─── Supplied records
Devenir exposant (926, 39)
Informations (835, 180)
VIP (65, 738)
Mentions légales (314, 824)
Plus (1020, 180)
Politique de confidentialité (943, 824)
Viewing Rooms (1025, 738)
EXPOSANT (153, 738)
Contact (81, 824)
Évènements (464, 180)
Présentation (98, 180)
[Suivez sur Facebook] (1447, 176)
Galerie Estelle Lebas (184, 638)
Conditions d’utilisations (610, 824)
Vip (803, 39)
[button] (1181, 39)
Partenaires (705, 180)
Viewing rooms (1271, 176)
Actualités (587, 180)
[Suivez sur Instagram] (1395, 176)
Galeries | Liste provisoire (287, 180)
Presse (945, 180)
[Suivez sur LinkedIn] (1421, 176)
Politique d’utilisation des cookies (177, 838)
──────
─── Supplied records
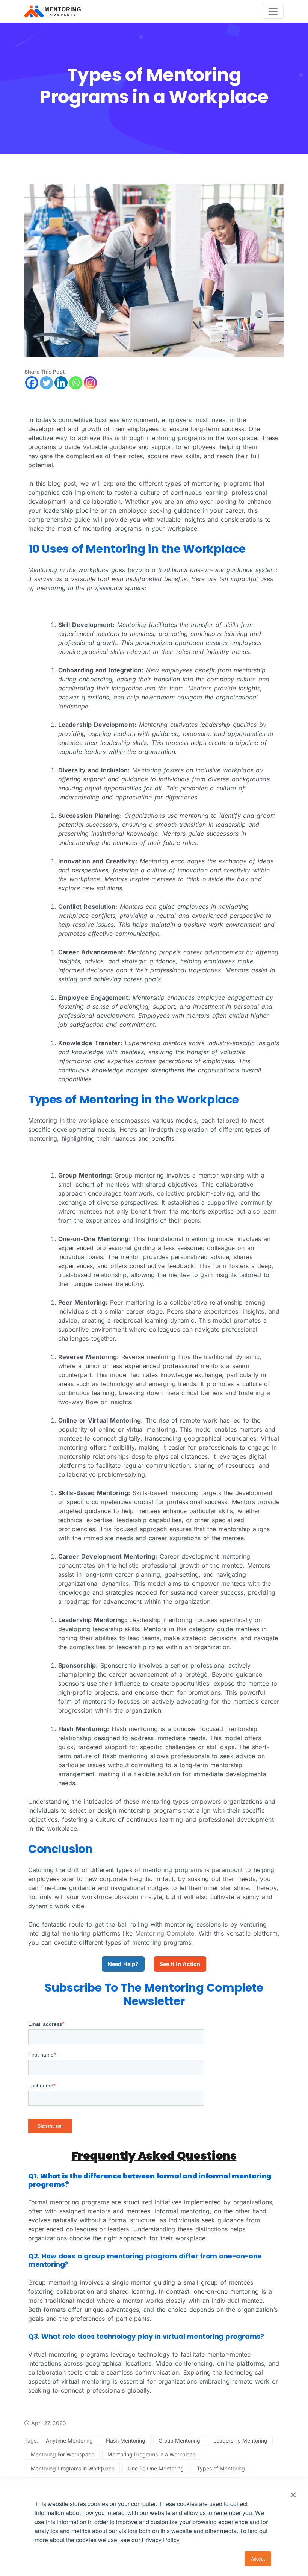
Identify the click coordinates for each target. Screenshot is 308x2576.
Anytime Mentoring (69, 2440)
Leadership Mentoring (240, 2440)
──────
## Task to complete
The expected answer is an exact copy of the lines above, beginning at the line with "Viewing rooms (1271, 176)" and ending at the line with "Politique d’utilisation des", with both ends in.

## Output for this task
Viewing rooms (1271, 176)
Actualités (587, 180)
[Suivez sur Instagram] (1395, 176)
Galeries | Liste provisoire (287, 180)
Presse (945, 180)
[Suivez sur LinkedIn] (1421, 176)
Politique d’utilisation des cookies (177, 838)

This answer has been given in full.